The battles of 'Auja, Bir 'Asluj and Bir Thamila triggered a complete withdrawal of Egyptian forces along the Beersheba–'Auja road. The Negev Brigade was able to destroy two Humber armored vehicles and capture six, as well as 20 supply trucks, in the area of Mushrife. Tens of other vehicles escaped south to Egypt. Many Egyptian soldiers, including officers, who retreated on foot, surrendered themselves to Israeli forces after not finding food and shelter in the cold weather. The remaining Egyptian forces that reassembled in the Sinai, under Brigadier General Fouad Thabet, were preparing for a counterattack, but as they advanced, an order was given to withdraw.

The Egyptian Muslim Brotherhood officer Kamal Ismail ash-Sharif commented that the Battle of 'Auja marked the end for the Egyptian campaign in Palestine, and henceforth his army had to fight on Egyptian land.
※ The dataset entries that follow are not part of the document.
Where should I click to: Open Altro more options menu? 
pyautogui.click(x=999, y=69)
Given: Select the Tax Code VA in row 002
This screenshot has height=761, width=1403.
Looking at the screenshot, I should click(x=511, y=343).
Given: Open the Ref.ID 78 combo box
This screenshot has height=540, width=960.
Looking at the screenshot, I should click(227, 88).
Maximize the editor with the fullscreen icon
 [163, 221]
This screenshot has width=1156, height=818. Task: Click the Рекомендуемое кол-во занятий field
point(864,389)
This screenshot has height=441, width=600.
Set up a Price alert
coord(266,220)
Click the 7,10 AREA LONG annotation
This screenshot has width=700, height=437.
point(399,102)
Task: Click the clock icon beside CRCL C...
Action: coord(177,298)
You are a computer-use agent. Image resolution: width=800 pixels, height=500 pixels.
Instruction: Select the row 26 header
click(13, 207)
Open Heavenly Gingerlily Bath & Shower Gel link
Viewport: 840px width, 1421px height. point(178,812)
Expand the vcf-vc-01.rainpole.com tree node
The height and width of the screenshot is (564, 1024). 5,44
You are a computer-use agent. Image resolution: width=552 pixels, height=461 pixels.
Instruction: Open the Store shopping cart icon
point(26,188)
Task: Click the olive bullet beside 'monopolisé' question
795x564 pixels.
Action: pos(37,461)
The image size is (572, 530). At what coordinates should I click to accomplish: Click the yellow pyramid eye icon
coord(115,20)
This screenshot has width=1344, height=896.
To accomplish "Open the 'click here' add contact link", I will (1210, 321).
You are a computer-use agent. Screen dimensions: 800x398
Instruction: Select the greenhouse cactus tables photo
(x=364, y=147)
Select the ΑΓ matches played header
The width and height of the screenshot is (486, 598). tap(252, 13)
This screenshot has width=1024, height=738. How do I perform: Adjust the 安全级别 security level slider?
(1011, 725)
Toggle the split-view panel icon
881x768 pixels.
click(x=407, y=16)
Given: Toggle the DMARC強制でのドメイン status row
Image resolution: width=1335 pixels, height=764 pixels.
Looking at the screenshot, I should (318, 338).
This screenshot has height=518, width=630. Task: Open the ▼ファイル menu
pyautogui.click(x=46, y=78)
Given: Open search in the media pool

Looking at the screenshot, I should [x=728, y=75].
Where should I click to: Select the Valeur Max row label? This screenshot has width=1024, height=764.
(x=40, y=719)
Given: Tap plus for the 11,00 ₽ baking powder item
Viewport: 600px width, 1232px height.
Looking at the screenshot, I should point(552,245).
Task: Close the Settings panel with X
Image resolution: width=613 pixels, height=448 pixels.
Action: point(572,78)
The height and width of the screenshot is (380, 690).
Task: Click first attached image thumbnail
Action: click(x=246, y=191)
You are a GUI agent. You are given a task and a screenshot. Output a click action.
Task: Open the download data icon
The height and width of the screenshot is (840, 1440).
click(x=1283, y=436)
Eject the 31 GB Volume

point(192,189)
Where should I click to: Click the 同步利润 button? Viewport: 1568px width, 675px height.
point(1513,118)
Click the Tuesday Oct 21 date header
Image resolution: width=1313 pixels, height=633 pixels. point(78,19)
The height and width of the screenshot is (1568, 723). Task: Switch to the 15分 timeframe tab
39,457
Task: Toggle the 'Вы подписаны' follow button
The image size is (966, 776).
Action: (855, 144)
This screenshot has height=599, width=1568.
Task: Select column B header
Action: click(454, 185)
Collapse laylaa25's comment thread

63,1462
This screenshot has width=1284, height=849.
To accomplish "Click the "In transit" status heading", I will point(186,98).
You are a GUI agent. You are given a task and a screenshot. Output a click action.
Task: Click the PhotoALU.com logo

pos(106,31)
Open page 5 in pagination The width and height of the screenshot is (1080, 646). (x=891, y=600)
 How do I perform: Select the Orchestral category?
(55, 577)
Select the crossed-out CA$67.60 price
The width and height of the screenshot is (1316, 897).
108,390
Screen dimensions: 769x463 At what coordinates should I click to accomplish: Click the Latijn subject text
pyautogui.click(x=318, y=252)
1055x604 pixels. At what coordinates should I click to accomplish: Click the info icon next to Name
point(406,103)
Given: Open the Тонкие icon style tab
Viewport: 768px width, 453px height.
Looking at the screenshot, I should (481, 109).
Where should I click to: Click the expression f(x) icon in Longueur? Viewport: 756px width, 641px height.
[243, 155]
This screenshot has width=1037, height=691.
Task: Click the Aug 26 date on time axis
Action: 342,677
According to Chaim Herzog, the Egyptian eastern wing completely fell apart after the battle, although this was not clear in Egypt or around the world at the time, as the Egyptian government claimed victory.

The capture of 'Auja also enabled the Israeli army to send its forces into the Sinai Peninsula with the objective of surrounding and eventually expelling the Egyptian army from Israel. The crossing of the Egypt–Israel border gave a significant morale boost to the Israelis; according to a local eyewitness, many of the soldiers cried for joy and stopped their vehicles to kiss the ground. The Negev Brigade and the 82nd Battalion were sent into the peninsula. Due to international pressure however, all Israeli forces eventually withdrew.

After the war, 'Auja and its surrounding area became a demilitarized zone. Following a series of incidents and skirmishes, 'Auja was recaptured by Israel in 1955 in Operation Volcano.